Job » Can you render the lines below as a JSON list of strings, one string per line, leaving out blank lines? Begin at the first line and stop after the line that contains "This screenshot has width=1024, height=576.".

(Dataset items)
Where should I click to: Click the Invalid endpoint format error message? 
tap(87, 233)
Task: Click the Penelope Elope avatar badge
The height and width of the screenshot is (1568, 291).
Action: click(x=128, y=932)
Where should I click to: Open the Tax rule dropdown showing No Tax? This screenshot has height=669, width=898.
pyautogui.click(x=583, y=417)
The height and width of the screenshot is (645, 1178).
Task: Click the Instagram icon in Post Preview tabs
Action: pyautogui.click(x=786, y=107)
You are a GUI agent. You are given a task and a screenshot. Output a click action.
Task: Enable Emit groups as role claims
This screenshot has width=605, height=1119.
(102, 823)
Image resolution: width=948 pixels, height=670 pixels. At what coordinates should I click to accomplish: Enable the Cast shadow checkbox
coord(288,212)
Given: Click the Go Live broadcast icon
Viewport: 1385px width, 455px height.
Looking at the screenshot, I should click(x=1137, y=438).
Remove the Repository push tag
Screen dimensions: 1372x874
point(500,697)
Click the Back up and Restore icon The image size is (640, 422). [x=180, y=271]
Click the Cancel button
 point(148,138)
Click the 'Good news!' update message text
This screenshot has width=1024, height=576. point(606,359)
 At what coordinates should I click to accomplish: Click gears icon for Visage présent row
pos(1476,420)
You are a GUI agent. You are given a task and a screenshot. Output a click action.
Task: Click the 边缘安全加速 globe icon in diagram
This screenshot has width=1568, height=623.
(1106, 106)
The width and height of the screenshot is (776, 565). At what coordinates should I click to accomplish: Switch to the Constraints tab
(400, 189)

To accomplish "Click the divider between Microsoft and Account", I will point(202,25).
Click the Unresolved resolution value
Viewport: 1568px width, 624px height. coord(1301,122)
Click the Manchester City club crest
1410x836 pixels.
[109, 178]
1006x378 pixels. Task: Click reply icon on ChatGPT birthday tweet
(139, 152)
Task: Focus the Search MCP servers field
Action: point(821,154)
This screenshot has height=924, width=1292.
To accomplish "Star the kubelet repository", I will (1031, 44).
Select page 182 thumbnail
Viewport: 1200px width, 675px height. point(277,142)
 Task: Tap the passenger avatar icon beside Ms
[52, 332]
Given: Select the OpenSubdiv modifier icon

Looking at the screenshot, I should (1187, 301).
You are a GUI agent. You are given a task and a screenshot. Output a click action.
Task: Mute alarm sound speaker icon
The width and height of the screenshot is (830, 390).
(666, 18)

Exercise result »
[
  "Where should I click to: Click the Invalid endpoint format error message? ",
  "tap(87, 233)",
  "Task: Click the Penelope Elope avatar badge",
  "The height and width of the screenshot is (1568, 291).",
  "Action: click(x=128, y=932)",
  "Where should I click to: Open the Tax rule dropdown showing No Tax? This screenshot has height=669, width=898.",
  "pyautogui.click(x=583, y=417)",
  "The height and width of the screenshot is (645, 1178).",
  "Task: Click the Instagram icon in Post Preview tabs",
  "Action: pyautogui.click(x=786, y=107)",
  "You are a GUI agent. You are given a task and a screenshot. Output a click action.",
  "Task: Enable Emit groups as role claims",
  "This screenshot has width=605, height=1119.",
  "(102, 823)",
  "Image resolution: width=948 pixels, height=670 pixels. At what coordinates should I click to accomplish: Enable the Cast shadow checkbox",
  "coord(288,212)",
  "Given: Click the Go Live broadcast icon",
  "Viewport: 1385px width, 455px height.",
  "Looking at the screenshot, I should click(x=1137, y=438).",
  "Remove the Repository push tag",
  "Screen dimensions: 1372x874",
  "point(500,697)",
  "Click the Back up and Restore icon The image size is (640, 422). [x=180, y=271]",
  "Click the Cancel button",
  " point(148,138)",
  "Click the 'Good news!' update message text",
  "This screenshot has width=1024, height=576. point(606,359)"
]